Music News & Info: Classical

RIP Van Cliburn

Young Van Cliburn Concerto 2

Sad news comes that pianist Van Cliburn has passed away this morning in Fort Worth, TX.  He was 78 years old.

I was a Van Cliburn fan from an early age.  He was the first world-class pianist I ever knew by name, thanks to my parents owning his LP (yes, vinyl 33-1/3) of Rachmaninoff’s “Rhapsody on a Theme of Paganini.”  I listened to that thing endlessly.  When I eventually went shopping for my very first bunch of CDs, included in that three-disc purchase was his recording of the Tchaikovsky First and Rachmaninoff Second concertos.

Born Harvey Levan Cliburn in 1934, he burst onto the world’s musical scene in 1958 when he won the gold medal in the inaugural Tchaikovsky International Competition in Moscow.  Given the Cold War political backdrop, the notion of an American winning a prestigious competition in what was then the Soviet Union helped to turn him into a mega-celebrity.

It isn’t an exaggeration to say that he helped to end the Cold War many years later:  at the end of a performance for a White House state dinner where Mikhail and Raisa Gorbachev were the honored guests of President and Mrs.
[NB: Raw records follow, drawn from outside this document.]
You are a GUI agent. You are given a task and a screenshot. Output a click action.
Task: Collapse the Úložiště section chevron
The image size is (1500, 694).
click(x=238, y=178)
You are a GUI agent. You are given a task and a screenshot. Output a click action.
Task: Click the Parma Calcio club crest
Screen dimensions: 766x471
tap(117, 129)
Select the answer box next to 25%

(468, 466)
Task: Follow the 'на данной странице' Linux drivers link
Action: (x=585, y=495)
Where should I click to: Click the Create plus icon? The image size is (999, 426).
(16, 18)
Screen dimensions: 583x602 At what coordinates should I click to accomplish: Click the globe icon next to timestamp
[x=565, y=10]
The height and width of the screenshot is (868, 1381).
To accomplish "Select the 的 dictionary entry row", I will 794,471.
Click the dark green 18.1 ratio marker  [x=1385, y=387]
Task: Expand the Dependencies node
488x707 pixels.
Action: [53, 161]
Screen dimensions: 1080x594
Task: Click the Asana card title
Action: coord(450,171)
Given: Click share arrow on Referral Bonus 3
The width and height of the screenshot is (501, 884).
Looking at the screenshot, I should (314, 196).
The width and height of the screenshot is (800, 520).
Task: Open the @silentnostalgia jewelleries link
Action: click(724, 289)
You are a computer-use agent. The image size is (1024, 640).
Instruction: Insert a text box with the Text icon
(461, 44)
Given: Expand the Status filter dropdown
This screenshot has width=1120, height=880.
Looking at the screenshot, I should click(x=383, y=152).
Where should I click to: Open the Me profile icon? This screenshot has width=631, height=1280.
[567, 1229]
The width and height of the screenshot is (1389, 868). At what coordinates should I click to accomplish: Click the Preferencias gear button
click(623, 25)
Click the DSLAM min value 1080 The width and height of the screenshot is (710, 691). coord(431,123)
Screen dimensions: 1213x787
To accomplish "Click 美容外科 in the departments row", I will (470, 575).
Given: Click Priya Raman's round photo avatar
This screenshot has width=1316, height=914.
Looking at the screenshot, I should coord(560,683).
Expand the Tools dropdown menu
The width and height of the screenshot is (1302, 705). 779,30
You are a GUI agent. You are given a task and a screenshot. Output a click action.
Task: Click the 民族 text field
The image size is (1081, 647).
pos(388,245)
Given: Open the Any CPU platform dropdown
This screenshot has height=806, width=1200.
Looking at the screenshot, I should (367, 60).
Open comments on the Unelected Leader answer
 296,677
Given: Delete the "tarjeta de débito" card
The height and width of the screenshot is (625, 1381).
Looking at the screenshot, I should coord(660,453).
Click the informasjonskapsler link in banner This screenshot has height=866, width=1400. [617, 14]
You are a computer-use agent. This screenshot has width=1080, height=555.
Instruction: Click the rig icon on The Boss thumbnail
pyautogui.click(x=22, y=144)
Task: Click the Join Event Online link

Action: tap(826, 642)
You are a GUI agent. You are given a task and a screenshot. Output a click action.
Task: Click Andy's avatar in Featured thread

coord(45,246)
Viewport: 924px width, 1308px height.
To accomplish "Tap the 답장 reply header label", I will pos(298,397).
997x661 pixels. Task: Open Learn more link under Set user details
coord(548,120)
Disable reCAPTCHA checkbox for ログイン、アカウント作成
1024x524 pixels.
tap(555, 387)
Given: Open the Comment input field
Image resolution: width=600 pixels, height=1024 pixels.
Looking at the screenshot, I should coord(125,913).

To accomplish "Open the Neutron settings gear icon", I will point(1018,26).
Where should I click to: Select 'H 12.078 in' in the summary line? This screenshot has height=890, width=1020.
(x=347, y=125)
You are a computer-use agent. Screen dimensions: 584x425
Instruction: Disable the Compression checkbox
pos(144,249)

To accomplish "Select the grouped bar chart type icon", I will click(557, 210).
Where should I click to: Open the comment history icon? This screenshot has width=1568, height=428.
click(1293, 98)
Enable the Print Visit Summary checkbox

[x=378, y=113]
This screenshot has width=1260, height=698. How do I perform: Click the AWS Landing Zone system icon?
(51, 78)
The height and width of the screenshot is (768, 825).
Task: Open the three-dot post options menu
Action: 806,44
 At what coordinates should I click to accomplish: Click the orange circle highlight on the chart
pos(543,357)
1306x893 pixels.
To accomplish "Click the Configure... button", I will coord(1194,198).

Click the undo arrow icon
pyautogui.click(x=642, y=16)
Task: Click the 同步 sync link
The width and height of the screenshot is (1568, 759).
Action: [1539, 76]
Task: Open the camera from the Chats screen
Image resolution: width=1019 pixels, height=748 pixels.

Ronald Reagan, Mr. Cliburn began to croon “Moscow Nights” in Russian — much to the delight of the Soviet dignitaries in attendance, most of whom, including the Soviet leader, sang along.

Full obituaries from the Ft. Worth Star-Telegram (HERE), the Los Angeles Times (HERE), and The New York Times (HERE).


Photo credit:  courtesy of the Van Cliburn Foundation

One thought on “RIP Van Cliburn

  1. My favorite was his LP I think with Eugine Ormandy/Philladelphia Orchestra was Brahms 2nd Piano Concerto which played endlessly along with Issac Stern/the Violin Concerto in the early 60’s on a steeo my brother built. To put things into musical broadcast perspective, to get stereo the left channel was broadcast on an AM frequency and the right channel came in over an FM channel. We’ve come a long way yet Van Cliburn’s performances from way back then live on with many of us today. May he rest in peace, he will not be forgotten.